(MATERIAL SHOWN)

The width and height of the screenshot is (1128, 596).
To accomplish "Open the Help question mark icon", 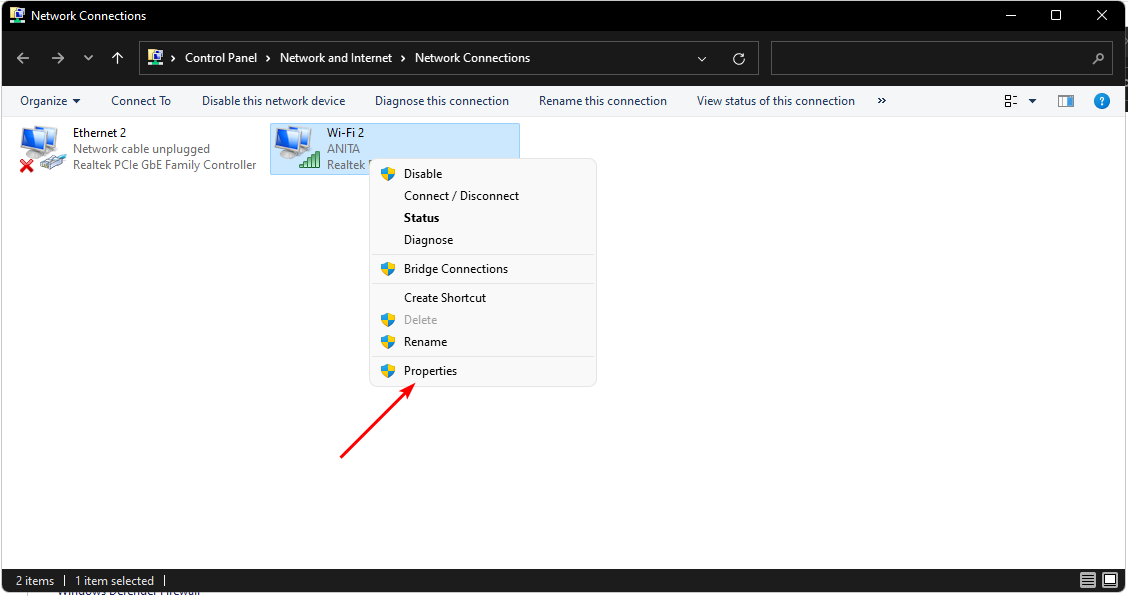I will [1101, 101].
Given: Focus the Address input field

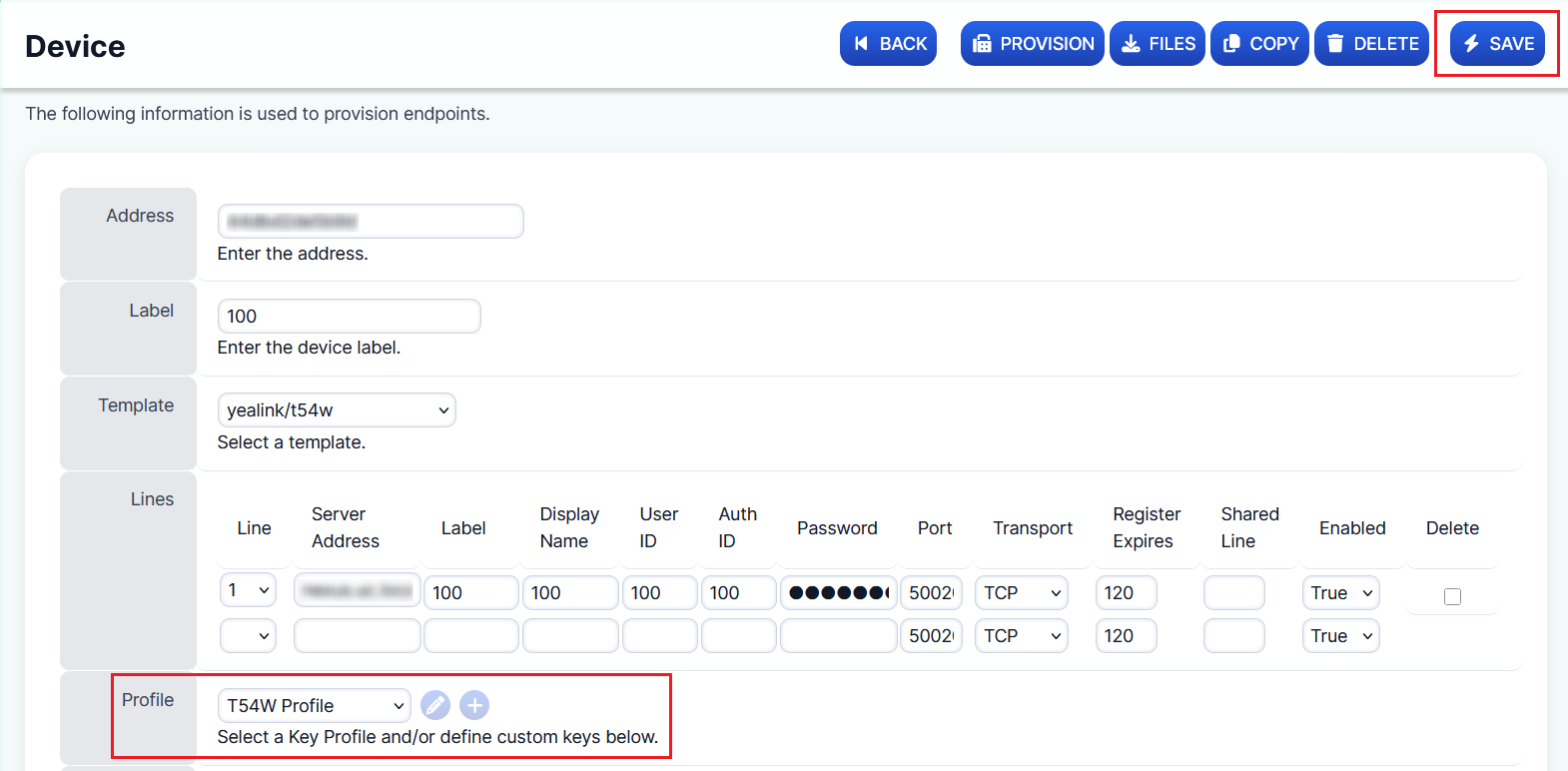Looking at the screenshot, I should [x=371, y=222].
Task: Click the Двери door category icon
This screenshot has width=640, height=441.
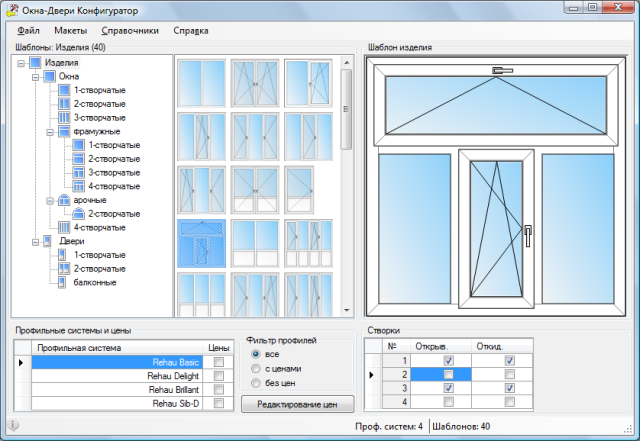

(End MATERIAL SHOWN)

# TASK REQUIREMENTS:
Scan the records above for the string "height", then copy each line where it turns up.

# ANSWER:
The width and height of the screenshot is (1128, 596).
This screenshot has width=640, height=441.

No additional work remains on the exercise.